The New York State Attorney General’s Health Care Bureau (AG) and the U.S. Department of Labor Employee Benefits Security Administration (DOL) recently announced they have entered into an agreement to share information and work cooperatively to address violations of the Federal Employee Retirement Income Security Act (ERISA) and New York State laws applicable to employer health benefit plans. This unique agreement increases the regulatory and prosecutorial reach of two already powerful agencies with potentially significant implications for employers, plan fiduciaries, health insurers, third-party health benefit administrators, and their vendors.

While DOL has previously entered into agreements with state attorney general offices to address specific issues implicating both state and federal law, this agreement is unique in that it is open-ended and broadly focused on an entire industry. The DOL–AG agreement states that the agencies will share “information on a continuing basis regarding particular insurers, fiduciaries, service providers, and other entities and individuals involved with employee benefit plans covered by ERISA, or other applicable federal or state law.”

The AG and the DOL intend to share information regarding:

  • Complaints concerning employee benefit plans, insurers, and related service providers;
  • Violations of ERISA, state law, state or federal regulations and regulatory guidance; and
  • Claims administration, including claims review procedures and external review.

The AG’s press release provides some insight into what may be the subject of initial investigations, stating that, “[b]y teaming up with the U.S. Department of Labor’s Employee Benefits Security Administration, we will make sure that all types of health plans comply with our vital federal and state consumer protection laws, such as the Affordable Care Act’s preventive services provisions and laws requiring equal coverage for mental health and addiction treatment.”

As noted by the AG, the two agencies working together will have access to information, investigative authority, and enforcement tools exceeding that of either agency acting independently. DOL has broad regulatory discretion and a reach that extends to both insured and self-insured employee health benefit plans. DOL regularly audits health insurers, self-insured employer health benefit plans, and third-party administrators. If DOL identifies violations, it may impose substantial criminal and civil penalties. The AG investigates violations of New York State law and similarly has authority to pursue substantial criminal and civil penalties under State law. Unlike DOL, due to federal preemption, the AG cannot independently investigate self-insured employee health benefit plans and most violations of federal law.

Approximately 60 percent of employees with employment-based health insurance coverage are enrolled in self-insured plans. Absent this agreement, the AG would have limited jurisdiction to pursue perceived violations of ERISA relating to such plans. Exclusive federal regulation of self-insured plans was designed to permit large employers to administer employee health benefit plans across state lines subject to consistent and uniformly enforced regulatory requirements.
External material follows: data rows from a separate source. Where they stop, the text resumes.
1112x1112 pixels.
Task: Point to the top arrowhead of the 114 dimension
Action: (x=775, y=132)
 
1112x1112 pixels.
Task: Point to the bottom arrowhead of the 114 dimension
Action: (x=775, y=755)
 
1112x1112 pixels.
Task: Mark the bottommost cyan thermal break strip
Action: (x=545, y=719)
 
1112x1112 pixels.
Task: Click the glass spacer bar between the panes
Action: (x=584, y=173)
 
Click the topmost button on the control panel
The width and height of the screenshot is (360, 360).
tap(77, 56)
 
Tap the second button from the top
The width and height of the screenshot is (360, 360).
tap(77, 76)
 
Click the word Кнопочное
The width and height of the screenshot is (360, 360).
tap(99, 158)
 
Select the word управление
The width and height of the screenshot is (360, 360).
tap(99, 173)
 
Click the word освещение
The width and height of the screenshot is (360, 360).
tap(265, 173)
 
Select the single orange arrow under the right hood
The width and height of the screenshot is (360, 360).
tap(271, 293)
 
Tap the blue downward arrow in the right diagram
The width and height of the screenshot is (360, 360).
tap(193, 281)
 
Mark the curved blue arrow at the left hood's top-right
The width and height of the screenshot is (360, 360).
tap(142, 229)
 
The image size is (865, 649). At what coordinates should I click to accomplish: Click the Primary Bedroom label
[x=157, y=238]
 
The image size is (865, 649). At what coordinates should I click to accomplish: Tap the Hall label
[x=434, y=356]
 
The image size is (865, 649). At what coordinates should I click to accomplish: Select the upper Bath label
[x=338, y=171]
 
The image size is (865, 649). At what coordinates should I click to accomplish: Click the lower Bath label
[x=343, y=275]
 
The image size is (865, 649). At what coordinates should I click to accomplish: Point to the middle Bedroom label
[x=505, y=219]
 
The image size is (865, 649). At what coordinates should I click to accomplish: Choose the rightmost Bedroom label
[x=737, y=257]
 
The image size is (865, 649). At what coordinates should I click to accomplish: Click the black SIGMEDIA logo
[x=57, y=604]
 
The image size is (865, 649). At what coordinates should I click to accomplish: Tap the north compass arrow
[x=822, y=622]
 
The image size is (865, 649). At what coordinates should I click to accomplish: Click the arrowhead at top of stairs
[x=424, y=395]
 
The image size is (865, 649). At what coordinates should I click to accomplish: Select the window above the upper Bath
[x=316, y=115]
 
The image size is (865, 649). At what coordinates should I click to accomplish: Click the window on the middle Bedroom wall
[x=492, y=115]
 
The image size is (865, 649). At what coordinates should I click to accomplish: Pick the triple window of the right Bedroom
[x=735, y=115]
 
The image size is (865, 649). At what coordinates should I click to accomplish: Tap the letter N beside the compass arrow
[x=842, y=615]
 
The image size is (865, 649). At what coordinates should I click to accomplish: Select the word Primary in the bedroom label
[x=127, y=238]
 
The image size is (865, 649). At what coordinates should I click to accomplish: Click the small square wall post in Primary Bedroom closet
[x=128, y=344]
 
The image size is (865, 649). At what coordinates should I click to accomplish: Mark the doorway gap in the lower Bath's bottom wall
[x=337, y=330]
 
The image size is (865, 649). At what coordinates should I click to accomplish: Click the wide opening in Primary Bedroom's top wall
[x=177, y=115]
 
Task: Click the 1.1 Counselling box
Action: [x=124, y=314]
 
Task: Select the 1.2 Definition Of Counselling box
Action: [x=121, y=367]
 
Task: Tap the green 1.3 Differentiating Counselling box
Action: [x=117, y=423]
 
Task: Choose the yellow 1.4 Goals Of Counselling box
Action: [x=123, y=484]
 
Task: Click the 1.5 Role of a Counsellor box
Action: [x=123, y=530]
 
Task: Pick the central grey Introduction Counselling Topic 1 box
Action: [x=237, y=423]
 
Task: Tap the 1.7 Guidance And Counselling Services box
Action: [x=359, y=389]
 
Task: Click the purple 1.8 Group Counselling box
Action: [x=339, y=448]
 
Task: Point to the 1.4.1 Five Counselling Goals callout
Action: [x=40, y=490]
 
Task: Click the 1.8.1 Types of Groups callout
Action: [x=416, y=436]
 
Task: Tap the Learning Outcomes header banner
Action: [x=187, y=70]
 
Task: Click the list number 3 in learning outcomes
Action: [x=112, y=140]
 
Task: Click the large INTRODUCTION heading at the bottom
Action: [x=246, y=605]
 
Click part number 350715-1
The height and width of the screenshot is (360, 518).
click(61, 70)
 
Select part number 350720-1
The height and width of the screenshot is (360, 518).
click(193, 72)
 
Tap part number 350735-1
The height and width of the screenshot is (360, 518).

Through the DOL agreement, the AG will now have a role in overseeing how such plans operate in New York State. 

The focus on mental health parity is likely to be especially challenging. Requirements regarding coverage of mental health and alcohol and substance abuse have rapidly evolved in recent years under both state and federal laws. Such requirements have varied by market and differed depending on whether a plan was insured or self-insured. If the AG conducts retrospective audits for time periods where these requirements were in an almost continuous state of flux, there may be differences of opinion as to the applicable requirements.

New York health plans that offer fully insured coverage have extensive experience working with the AG’s Health Bureau. However, self-insured employers, and TPAs serving such employers, should now be aware that the AG’s Health Bureau will have a role in overseeing their compliance with federal rules.